ECCs cell lines were established with ECCs collected from 38 surgically resected specimens. Flow cytometry was used to identify the p75NTR positive cells therein that were isolated then using magnetic activated cell sorting (MACS) method. The growing characteristics in DMEM medium and capability of colony-forming in soft agar of the p75NTR positive cells were evaluated ex vivo with MTT method. p75NTR positive cells of different concentrations were subcutaneously injected into the backs of Balb/c nude mice and PBS was injected into the contralateral back, and then tumorigenesis was observed, 8 weeks later the mice were killed with their tumors taken out to undergo microscopy.

RESULTS

Eight ECCs cell lines were established, 6 of which were found to contain 0.32%-3.35% of p75NTR positive cells.

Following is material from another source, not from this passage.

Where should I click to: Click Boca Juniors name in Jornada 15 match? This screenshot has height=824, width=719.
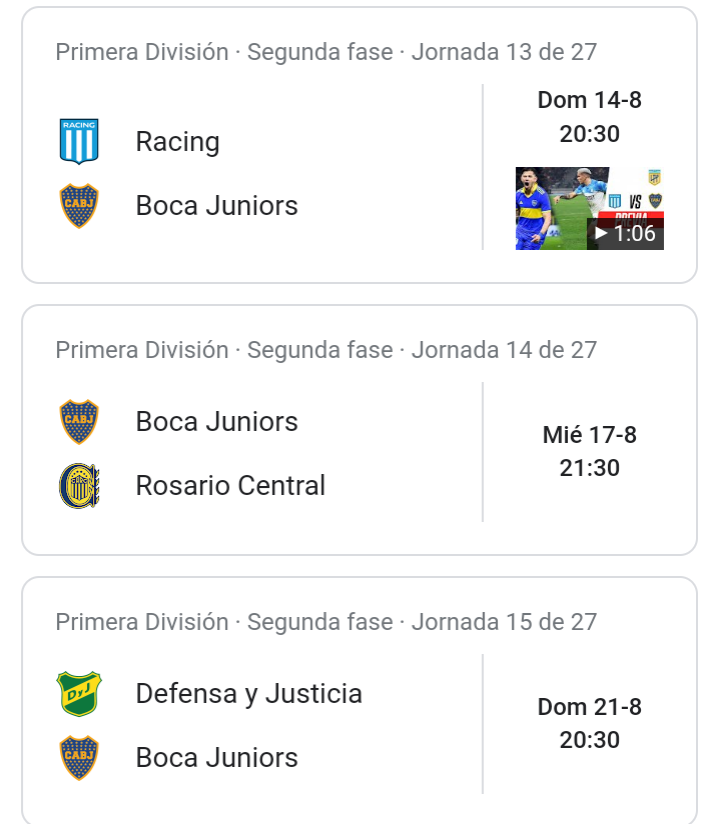coord(217,758)
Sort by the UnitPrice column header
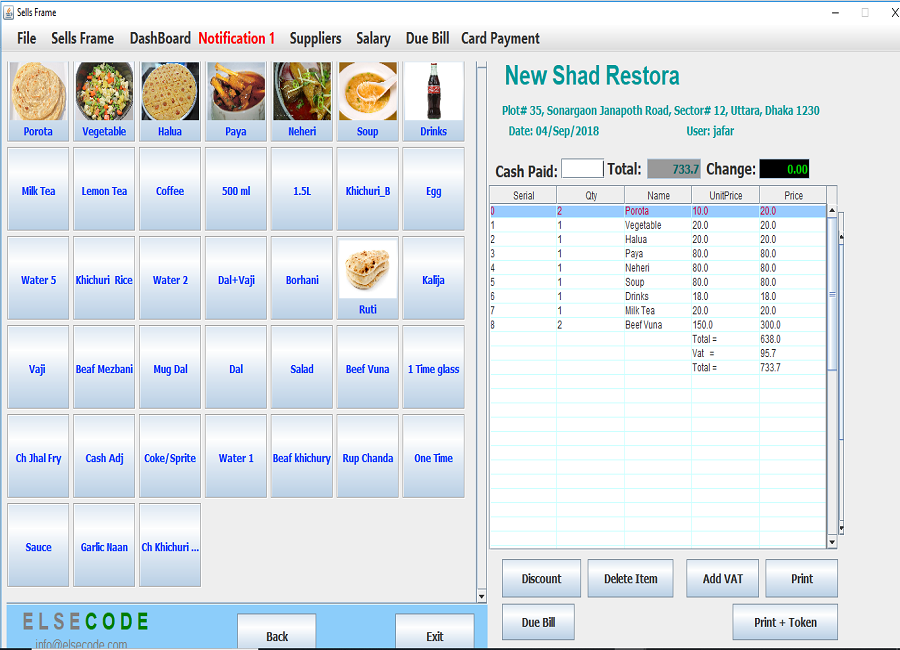 (x=725, y=195)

The purity of p75NTR positive cells isolated by MACS was up to 90%. MTT result showed that population doubling time of the p75NTR positive cells was (17+/-3) hours, significantly shorter than that of the p75NTR negative cells [(37+/-7) hours, P<0.01]. The colony-forming rate in soft agar of the p75NTR positive cells was (45.9%+/-8.9%), significantly higher than that of the p75NTR negative cells [(3.7%+/-2.1%), P<0.01]. As few as 2000 p75NTR positive cells gave rise to new tumors in xenotransplantation, with a tumorigenic ability 50 times as high as that of the p75NTR negative cells.

CONCLUSION

p75NTR positive cells carry some properties of cancer stem cells, such as the ability of self-renewal, differentiation and proliferation and demonstrate higher ability of colony-forming ex vivo and tumorigenesis in vivo.